DATA IN THIS EXERCISE
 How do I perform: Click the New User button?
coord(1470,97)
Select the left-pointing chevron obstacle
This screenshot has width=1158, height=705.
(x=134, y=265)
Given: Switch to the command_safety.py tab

--

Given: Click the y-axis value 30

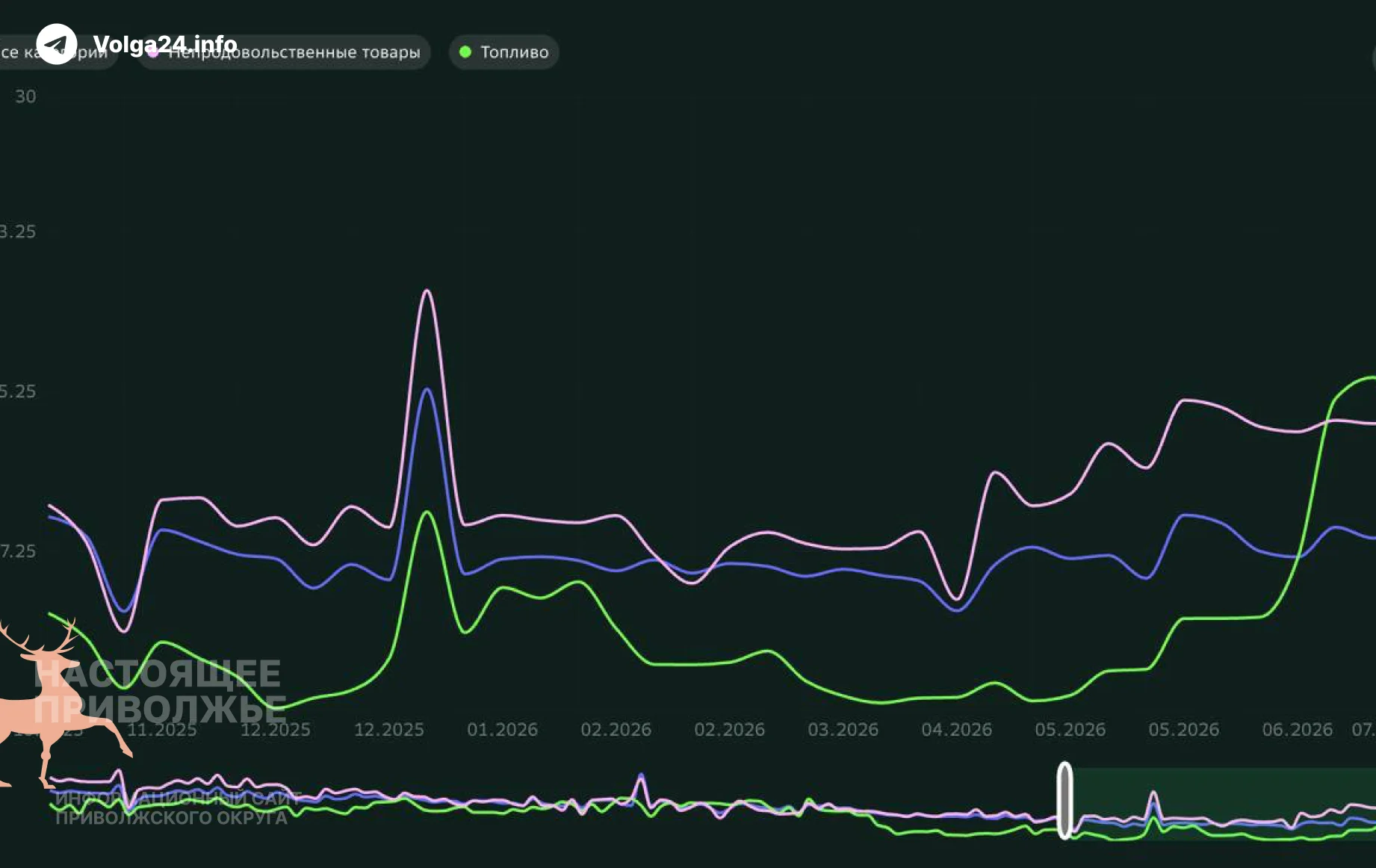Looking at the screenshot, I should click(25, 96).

* * *

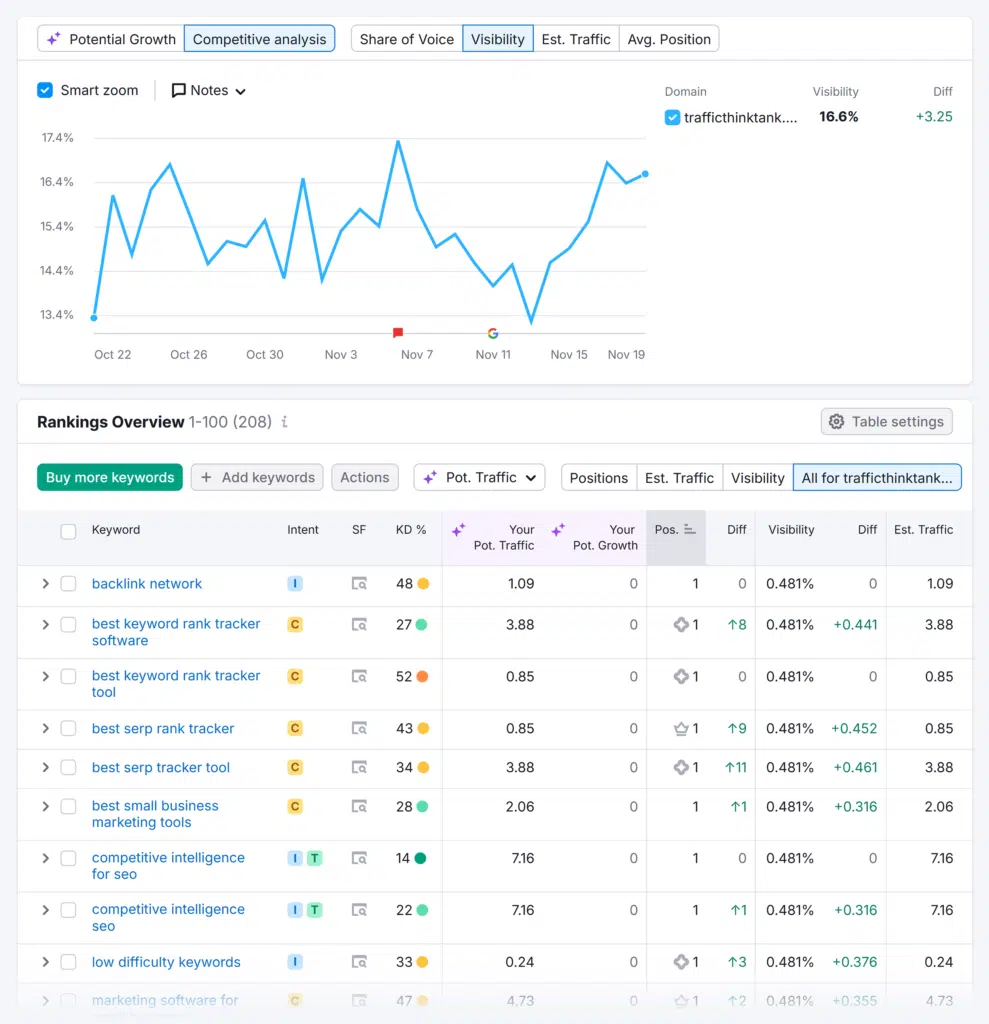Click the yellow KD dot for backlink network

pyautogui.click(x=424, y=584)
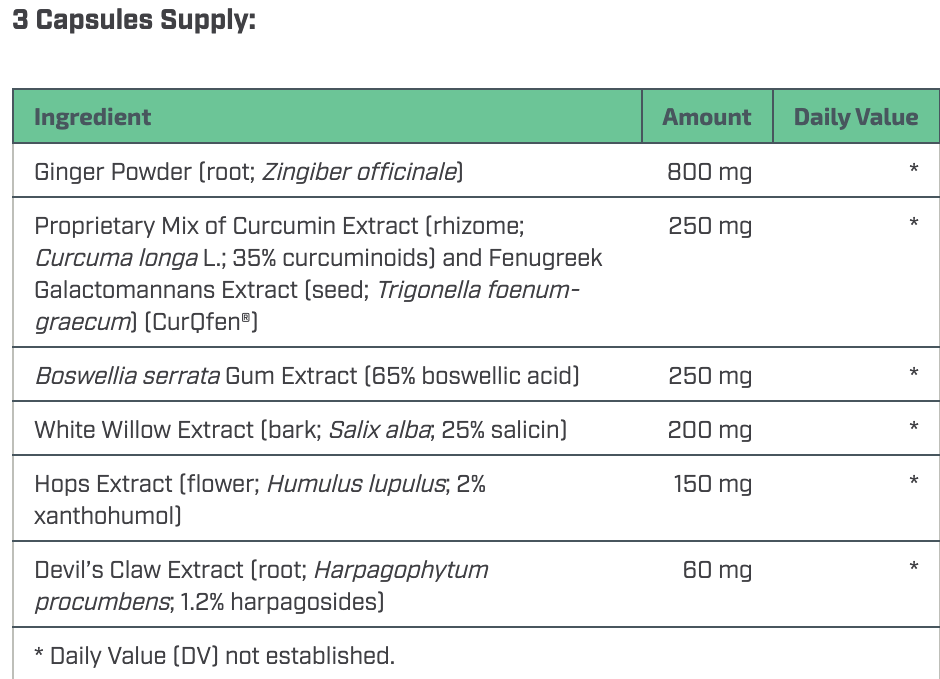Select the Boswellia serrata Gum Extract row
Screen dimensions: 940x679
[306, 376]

EXERCISE INSTRUCTIONS
For this exercise, output exactly the lines above from the line with "How do I perform: Click the New User button?" to the line with "Given: Switch to the command_safety.py tab", counting both, and leave out the rest.

SOLUTION TO THIS TASK
 How do I perform: Click the New User button?
coord(1470,97)
Select the left-pointing chevron obstacle
This screenshot has width=1158, height=705.
(x=134, y=265)
Given: Switch to the command_safety.py tab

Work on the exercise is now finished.